EXERCISE GOAL - Locate the word "Dark" in the data below, then copy every line that holds it.

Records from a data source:
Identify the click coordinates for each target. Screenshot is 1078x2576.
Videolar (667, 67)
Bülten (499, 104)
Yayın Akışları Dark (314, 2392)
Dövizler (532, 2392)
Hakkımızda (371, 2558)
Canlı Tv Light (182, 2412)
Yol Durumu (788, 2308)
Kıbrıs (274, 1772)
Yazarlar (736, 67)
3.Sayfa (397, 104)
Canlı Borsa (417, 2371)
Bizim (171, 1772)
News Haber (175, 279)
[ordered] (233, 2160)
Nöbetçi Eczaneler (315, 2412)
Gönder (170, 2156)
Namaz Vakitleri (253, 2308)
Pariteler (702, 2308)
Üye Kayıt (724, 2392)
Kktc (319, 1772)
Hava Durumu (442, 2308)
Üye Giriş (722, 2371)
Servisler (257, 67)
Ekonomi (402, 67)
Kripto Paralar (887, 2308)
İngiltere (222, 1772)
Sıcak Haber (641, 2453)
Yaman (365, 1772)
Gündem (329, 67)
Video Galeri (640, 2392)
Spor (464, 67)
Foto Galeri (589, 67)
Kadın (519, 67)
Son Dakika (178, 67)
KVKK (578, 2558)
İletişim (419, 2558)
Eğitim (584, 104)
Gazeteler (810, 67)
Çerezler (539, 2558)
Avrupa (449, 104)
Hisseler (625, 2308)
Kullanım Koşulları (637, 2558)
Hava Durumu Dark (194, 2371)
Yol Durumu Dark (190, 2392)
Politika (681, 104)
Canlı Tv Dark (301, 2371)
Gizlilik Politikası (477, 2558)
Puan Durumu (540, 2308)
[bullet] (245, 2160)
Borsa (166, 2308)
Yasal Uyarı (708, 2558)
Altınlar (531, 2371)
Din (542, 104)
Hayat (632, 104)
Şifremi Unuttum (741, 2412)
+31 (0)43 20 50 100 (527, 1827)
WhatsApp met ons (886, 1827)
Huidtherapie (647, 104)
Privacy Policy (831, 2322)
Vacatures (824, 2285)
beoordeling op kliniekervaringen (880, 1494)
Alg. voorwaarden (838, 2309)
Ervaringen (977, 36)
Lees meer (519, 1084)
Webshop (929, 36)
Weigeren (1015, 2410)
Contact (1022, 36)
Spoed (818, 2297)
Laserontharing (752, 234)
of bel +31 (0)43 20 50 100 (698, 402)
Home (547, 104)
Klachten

RESPONSE BOX -
Yayın Akışları Dark (314, 2392)
Hava Durumu Dark (194, 2371)
Yol Durumu Dark (190, 2392)
Canlı Tv Dark (301, 2371)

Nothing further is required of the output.